## Task instructions:
Reproduce the text of every entry below word for word, leaving out the pictures.

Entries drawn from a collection

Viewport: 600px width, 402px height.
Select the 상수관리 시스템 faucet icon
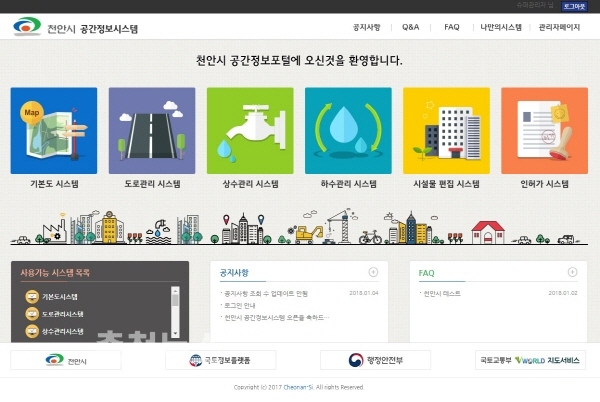[x=250, y=131]
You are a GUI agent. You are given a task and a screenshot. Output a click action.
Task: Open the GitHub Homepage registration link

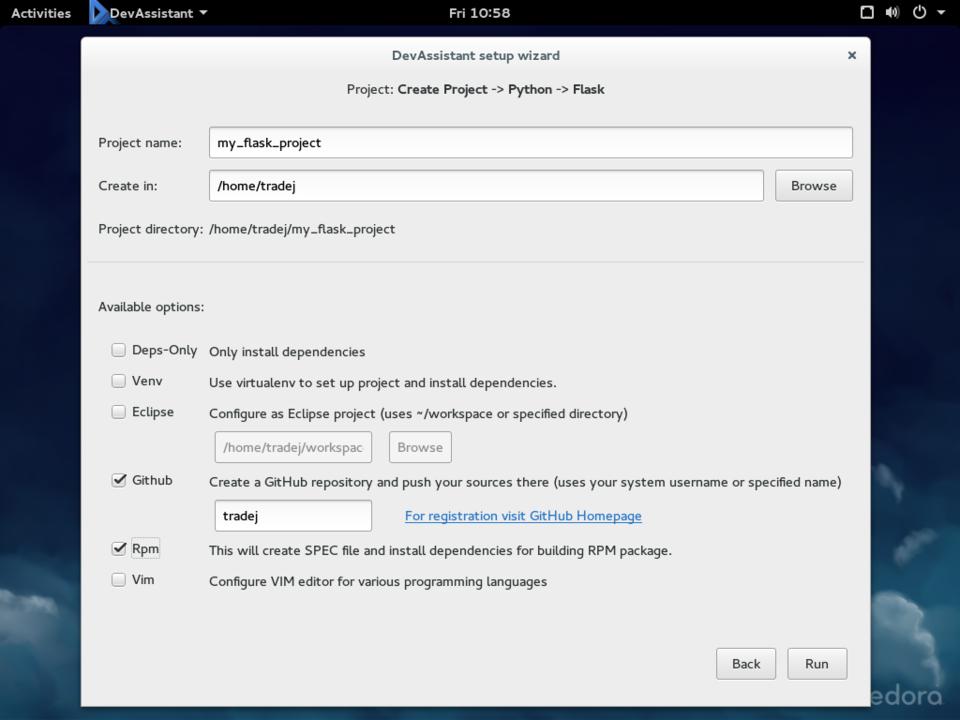pos(523,516)
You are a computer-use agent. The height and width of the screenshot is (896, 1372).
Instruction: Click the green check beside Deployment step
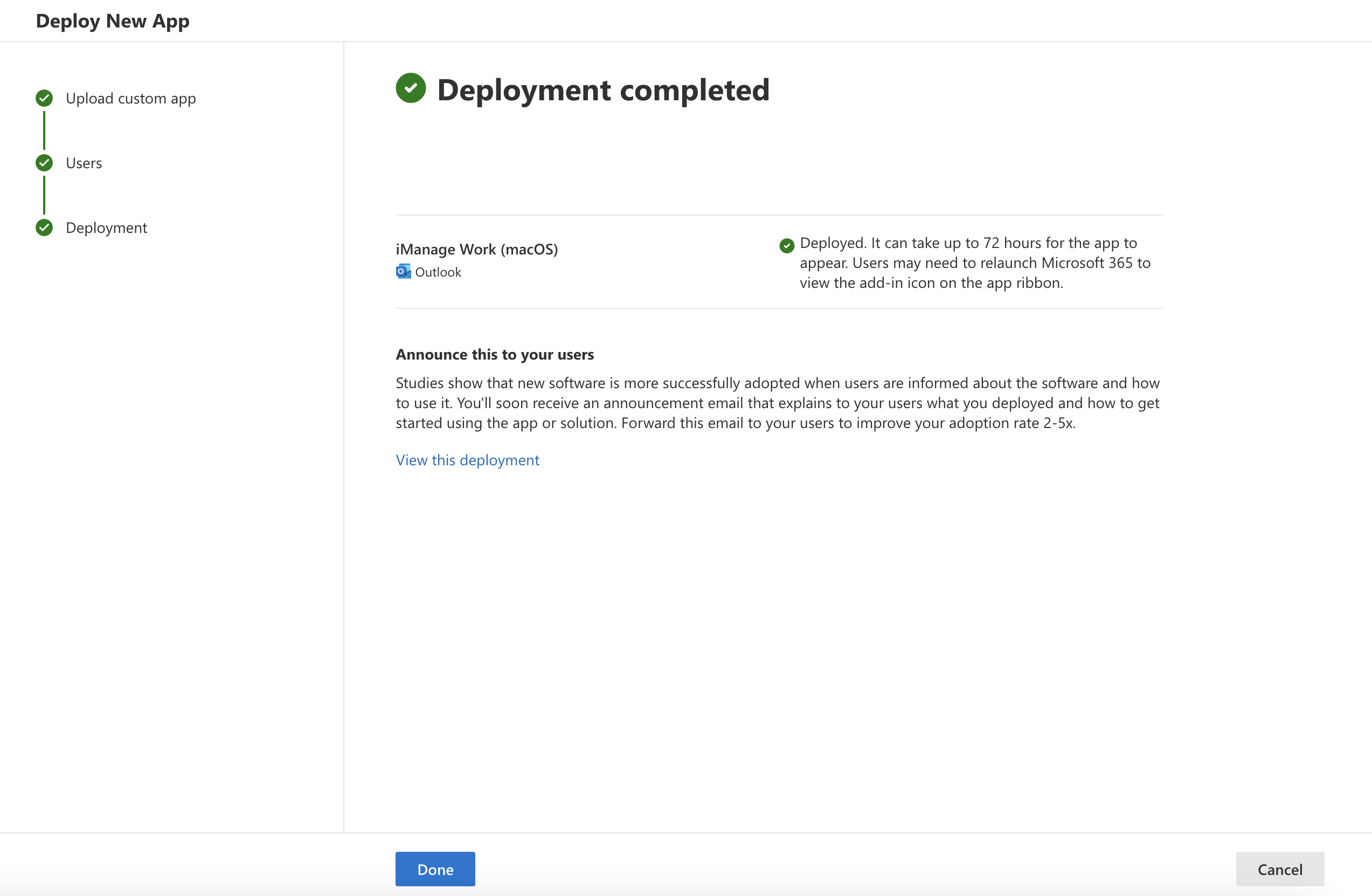44,228
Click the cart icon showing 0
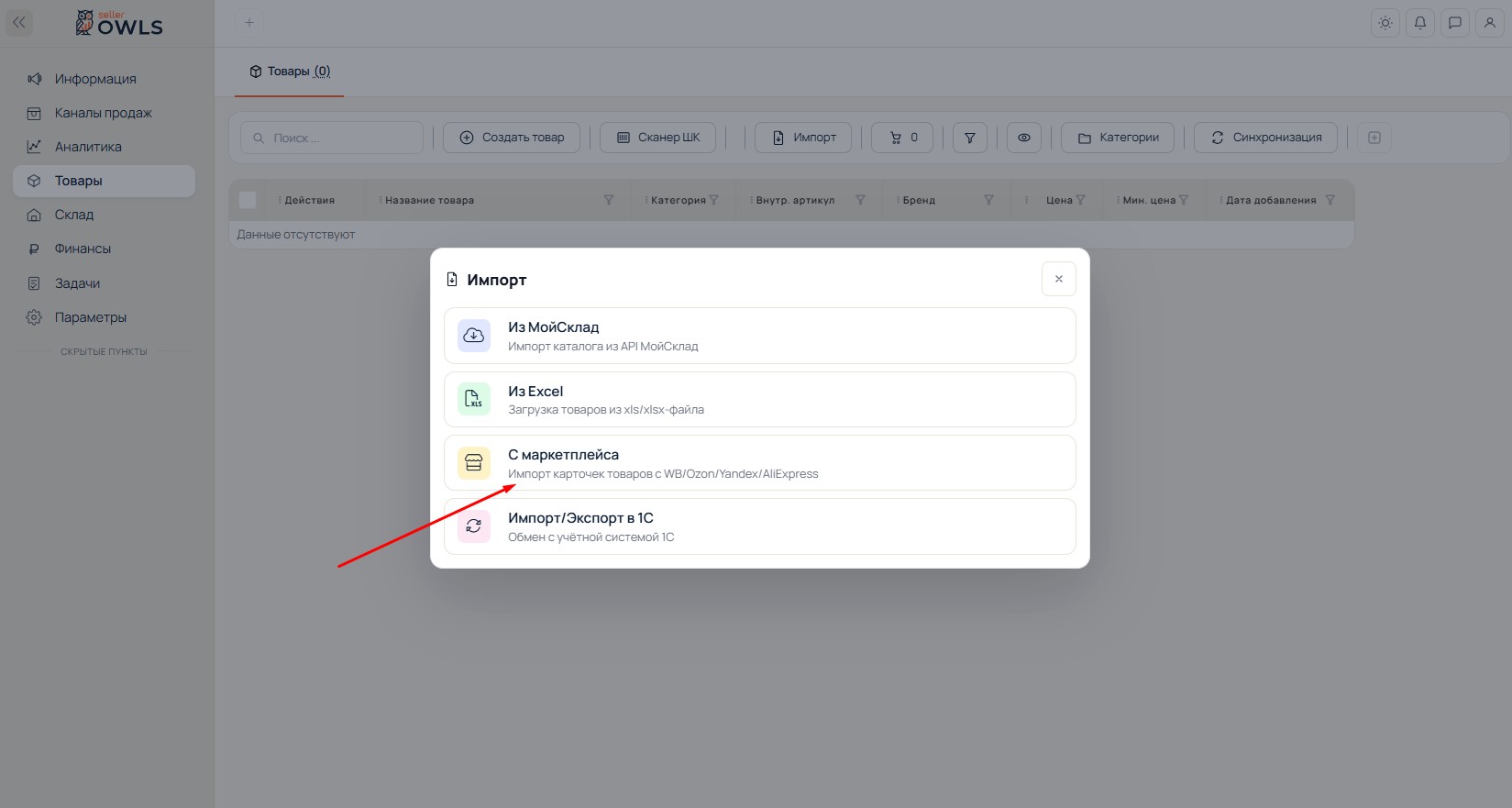This screenshot has width=1512, height=808. click(x=903, y=138)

## Output:
Viewport: 600px width, 402px height.
Select the 상수관리 시스템 faucet icon
[x=250, y=131]
You are a GUI agent. You are given a task and a screenshot. Output a click action.
Task: Open the GitHub Homepage registration link

pos(523,516)
You are a computer-use agent. The height and width of the screenshot is (896, 1372).
Instruction: Click the green check beside Deployment step
44,228
Click the cart icon showing 0
This screenshot has width=1512, height=808. click(x=903, y=138)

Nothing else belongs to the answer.